Microsoft Agent Framework has built-in OpenTelemetry support for distributed tracing and monitoring.

Python - Basic Setup

python

import asyncio
from opentelemetry import trace
from opentelemetry.sdk.trace import TracerProvider
from opentelemetry.sdk.trace.export import SimpleSpanProcessor, ConsoleSpanExporter
from opentelemetry.instrumentation.httpx import HTTPXClientInstrumentor

from agent_framework.azure import AzureOpenAIResponsesClient
from agent_framework.observability import configure_telemetry
from azure.identity import AzureCliCredential

# Configure OpenTelemetry
provider = TracerProvider()
processor = SimpleSpanProcessor(ConsoleSpanExporter())
provider.add_span_processor(processor)
trace.set_tracer_provider(provider)

# Instrument HTTP client
HTTPXClientInstrumentor().instrument()

# Enable Agent Framework telemetry
configure_telemetry(enable_tracing=True)

async def main():
    agent = AzureOpenAIResponsesClient(
        credential=AzureCliCredential()
    ).as_agent(
        name="TracedAgent",
        instructions="You are a helpful assistant."
    )
    
    # All agent calls will now be traced
    response = await agent.run("Hello!")
    print(response)

if __name__ == "__main__":
    asyncio.run(main())

Python - Export to Azure Monitor

python

from azure.monitor.opentelemetry.exporter import AzureMonitorTraceExporter
from opentelemetry import trace
from opentelemetry.sdk.trace import TracerProvider
from opentelemetry.sdk.trace.export import BatchSpanProcessor

# Configure Azure Monitor exporter
exporter = AzureMonitorTraceExporter(
    connection_string="InstrumentationKey=your-key;..."
)

provider = TracerProvider()
provider.add_span_processor(BatchSpanProcessor(exporter))
trace.set_tracer_provider(provider)

# Continue with agent setup...

Python - Export to Jaeger

python

from opentelemetry.exporter.jaeger.thrift import JaegerExporter
from opentelemetry import trace
from opentelemetry.sdk.trace import TracerProvider
from opentelemetry.sdk.trace.export import BatchSpanProcessor

exporter = JaegerExporter(
    agent_host_name="localhost",
    agent_port=6831,
)

provider = TracerProvider()
provider.add_span_processor(BatchSpanProcessor(exporter))
trace.set_tracer_provider(provider)

# Continue with agent setup...

.NET - Basic Setup

csharp

using OpenTelemetry;
using OpenTelemetry.Trace;
using Microsoft.Agents.AI.Telemetry;

// Configure OpenTelemetry
using var tracerProvider = Sdk.CreateTracerProviderBuilder()
    .AddAgentFrameworkInstrumentation()
    .AddConsoleExporter()
    .Build();

// All agent calls will be traced
var agent = client.GetOpenAIResponseClient("gpt-4o-mini")
    .AsAIAgent(name: "TracedAgent", instructions: "You are helpful.");

var response = await agent.RunAsync("Hello!");
Console.WriteLine(response);

.NET - Export to Azure Monitor

csharp

using Azure.Monitor.OpenTelemetry.Exporter;

using var tracerProvider = Sdk.CreateTracerProviderBuilder()
    .AddAgentFrameworkInstrumentation()
    .AddAzureMonitorTraceExporter(options =>
    {
        options.ConnectionString = "InstrumentationKey=...";
    })
    .Build();

Debugging Techniques

1. Enable Verbose Logging

python

import logging

# Set logging level for agent framework
logging.basicConfig(level=logging.DEBUG)
logging.getLogger("agent_framework").setLevel(logging.DEBUG)

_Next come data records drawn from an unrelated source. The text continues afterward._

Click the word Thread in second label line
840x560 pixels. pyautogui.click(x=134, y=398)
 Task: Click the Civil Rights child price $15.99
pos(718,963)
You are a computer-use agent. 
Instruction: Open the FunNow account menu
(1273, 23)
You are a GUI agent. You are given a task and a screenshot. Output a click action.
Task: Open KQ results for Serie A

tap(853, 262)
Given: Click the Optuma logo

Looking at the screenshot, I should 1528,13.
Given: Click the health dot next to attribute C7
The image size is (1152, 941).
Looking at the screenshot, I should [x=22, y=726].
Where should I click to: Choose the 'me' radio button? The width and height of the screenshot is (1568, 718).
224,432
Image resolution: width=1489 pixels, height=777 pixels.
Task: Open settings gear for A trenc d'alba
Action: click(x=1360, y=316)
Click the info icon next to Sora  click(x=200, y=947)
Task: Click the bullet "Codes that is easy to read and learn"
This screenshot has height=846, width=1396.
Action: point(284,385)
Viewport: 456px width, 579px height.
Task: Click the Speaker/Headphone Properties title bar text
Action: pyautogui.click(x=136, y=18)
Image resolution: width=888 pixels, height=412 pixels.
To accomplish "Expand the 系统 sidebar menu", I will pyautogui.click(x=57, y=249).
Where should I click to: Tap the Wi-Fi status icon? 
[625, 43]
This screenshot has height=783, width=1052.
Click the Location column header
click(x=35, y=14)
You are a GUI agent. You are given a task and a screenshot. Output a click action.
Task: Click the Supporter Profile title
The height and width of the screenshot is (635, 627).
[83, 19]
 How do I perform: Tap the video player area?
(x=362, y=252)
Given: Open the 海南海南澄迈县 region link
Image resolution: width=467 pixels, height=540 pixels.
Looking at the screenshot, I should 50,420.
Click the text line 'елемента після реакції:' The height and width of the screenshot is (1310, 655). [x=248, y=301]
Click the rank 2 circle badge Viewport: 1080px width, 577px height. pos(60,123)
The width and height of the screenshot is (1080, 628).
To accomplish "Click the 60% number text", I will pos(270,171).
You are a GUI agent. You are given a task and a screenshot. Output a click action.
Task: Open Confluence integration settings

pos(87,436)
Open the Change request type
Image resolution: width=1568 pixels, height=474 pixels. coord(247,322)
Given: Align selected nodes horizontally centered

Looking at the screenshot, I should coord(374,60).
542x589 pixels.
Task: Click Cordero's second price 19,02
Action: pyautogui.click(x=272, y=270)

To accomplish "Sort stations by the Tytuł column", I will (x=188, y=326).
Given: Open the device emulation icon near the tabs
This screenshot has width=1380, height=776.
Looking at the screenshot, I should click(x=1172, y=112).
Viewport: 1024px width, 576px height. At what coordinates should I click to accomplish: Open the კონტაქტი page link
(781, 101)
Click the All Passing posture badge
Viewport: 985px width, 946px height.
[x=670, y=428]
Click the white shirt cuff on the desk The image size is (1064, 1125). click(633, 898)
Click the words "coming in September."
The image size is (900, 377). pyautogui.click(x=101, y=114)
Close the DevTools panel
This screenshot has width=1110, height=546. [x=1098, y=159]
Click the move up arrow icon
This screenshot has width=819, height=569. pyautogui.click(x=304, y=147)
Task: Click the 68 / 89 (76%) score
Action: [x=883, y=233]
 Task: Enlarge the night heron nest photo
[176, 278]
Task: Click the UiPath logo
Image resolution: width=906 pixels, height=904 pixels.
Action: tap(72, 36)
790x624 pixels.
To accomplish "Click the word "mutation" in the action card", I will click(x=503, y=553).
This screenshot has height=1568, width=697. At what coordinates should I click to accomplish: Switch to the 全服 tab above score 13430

2. Capture Diagnostic Information

python

async def debug_agent_call(agent, prompt):
    try:
        response = await agent.run(prompt)
        return response
    except Exception as e:
        # Log diagnostic information
        print(f"Error: {e}")
        print(f"Diagnostics: {agent.get_diagnostics()}")
        raise

3. Inspect Tool Calls

python

from agent_framework.middleware import LoggingMiddleware

# Add middleware to log all tool calls
agent = client.as_agent(
    name="DebugAgent",
    instructions="...",
    middleware=[LoggingMiddleware(log_tool_calls=True)]
)

4. Track Token Usage

python

async def main():
    agent = client.as_agent(name="Agent", instructions="...")
    
    response = await agent.run("Complex prompt...")
    
    # Access usage statistics
    usage = agent.last_usage
    print(f"Prompt tokens: {usage.prompt_tokens}")
    print(f"Completion tokens: {usage.completion_tokens}")
    print(f"Total tokens: {usage.total_tokens}")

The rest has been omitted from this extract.